The Person You Are REALLY Angry At
I always find it interesting when a client comes in very angry at someone else. Real anger or rage directed toward someone else; either for something that has happened, or a perceived insult. Nine times out of ten, when they really look at why they are angry a big part of it is anger at self, or at some part they have played in what has happened. Most of the time it’s not setting a boundary when they should have.
The worst part of any issue is the upset you feel at yourself, which often gets directed at someone else without you even realizing these feelings are about your own actions. For example, a person makes the following comment after being very angry when his mother showed up drunk to a family event
“I shouldn’t let my mom come to family events, it always turns out badly.”

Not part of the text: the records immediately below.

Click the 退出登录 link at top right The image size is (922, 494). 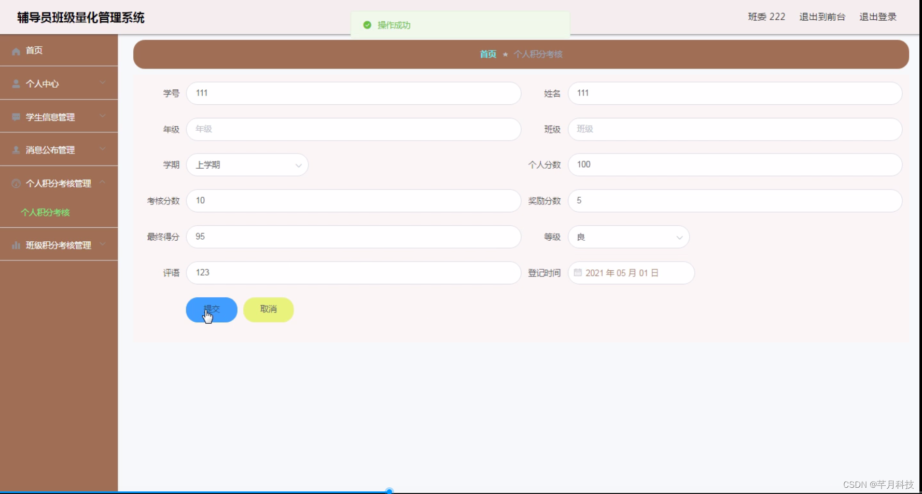tap(878, 16)
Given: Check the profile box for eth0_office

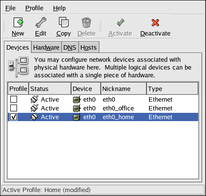Looking at the screenshot, I should pyautogui.click(x=14, y=108).
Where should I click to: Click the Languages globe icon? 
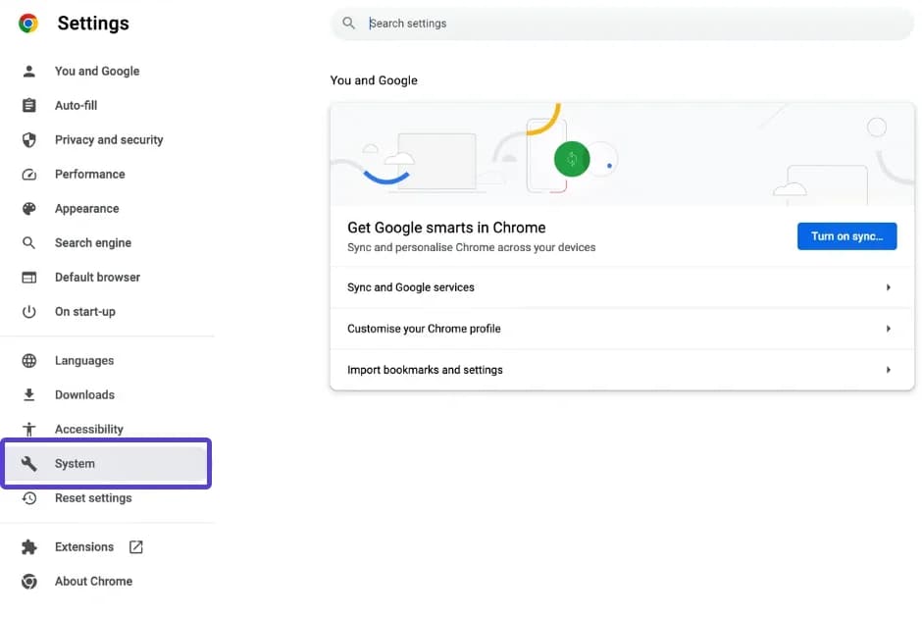28,360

“I wasn’t even going to invite her because no matter what she says, she always does this. I keep believing her when she claims she has changed.”
In this example, the client is angrier at himself for falling for his alcoholic mother’s story than he is at her for just doing what an alcoholic does.

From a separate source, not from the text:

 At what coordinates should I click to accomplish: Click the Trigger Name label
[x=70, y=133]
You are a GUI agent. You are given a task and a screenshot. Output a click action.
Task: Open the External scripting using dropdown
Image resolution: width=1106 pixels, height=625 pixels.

“I am so angry at my sister for not helping me take care of our sick father. It’s not fair I do everything.”
In this case, the client is angry at herself for taking on her father’s care when he is capable of hiring help. This added burden has caused great conflict in the family. Instead, she must learn to be a bit more like her sister and set boundaries by saying “no more.”
When you feel extreme rage at someone, take a moment to stop and look at the possibility that you may be angry at yourself for part of the situation. Ask yourself:
“Did I fail to set a boundary when I should have?”

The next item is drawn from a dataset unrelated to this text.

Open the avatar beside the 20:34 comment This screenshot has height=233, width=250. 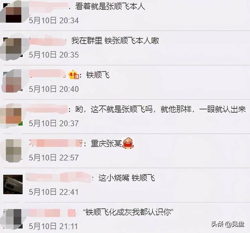[14, 11]
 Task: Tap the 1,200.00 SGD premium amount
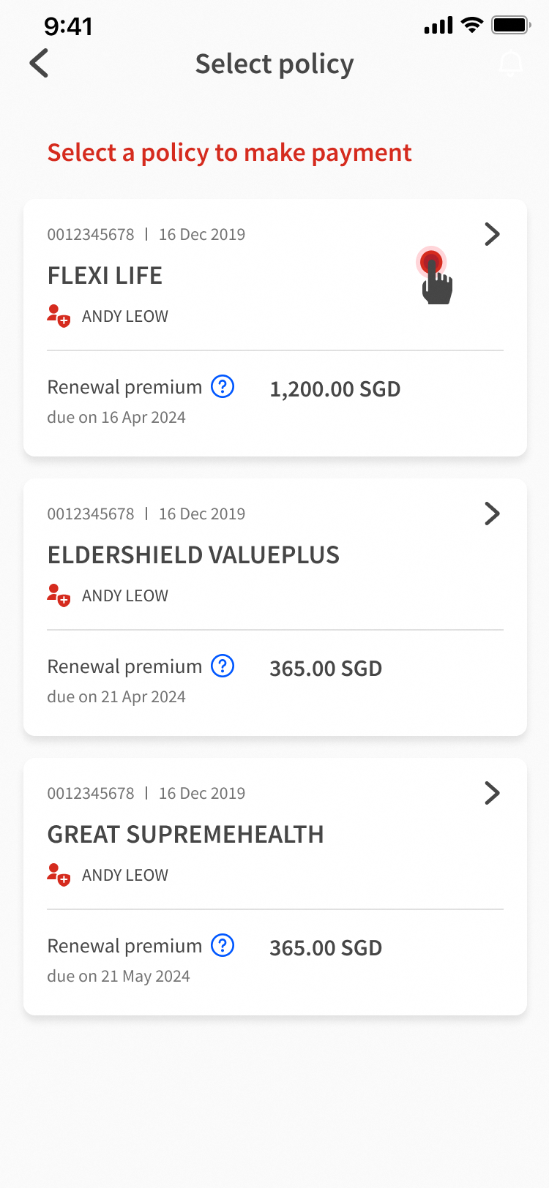335,389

“Should I have said no to something that I said “yes” to?”
“What can I do differently in the future to prevent this from happening again?”
Taking a moment to reflect and do an honest assessment of what really happened is not only very healing, but it helps you grow greatly as a person and takes the edge off the rage.
Some People WILL take advantage of situations if you let them. Unfortunately, it’s in some people’s nature, just the way it’s in a wild animal’s nature to bite. Know this, and adjust your behavior accordingly.
Love yourself enough to do the hard work of healing, and know that it’s best for everyone if clear boundaries are set.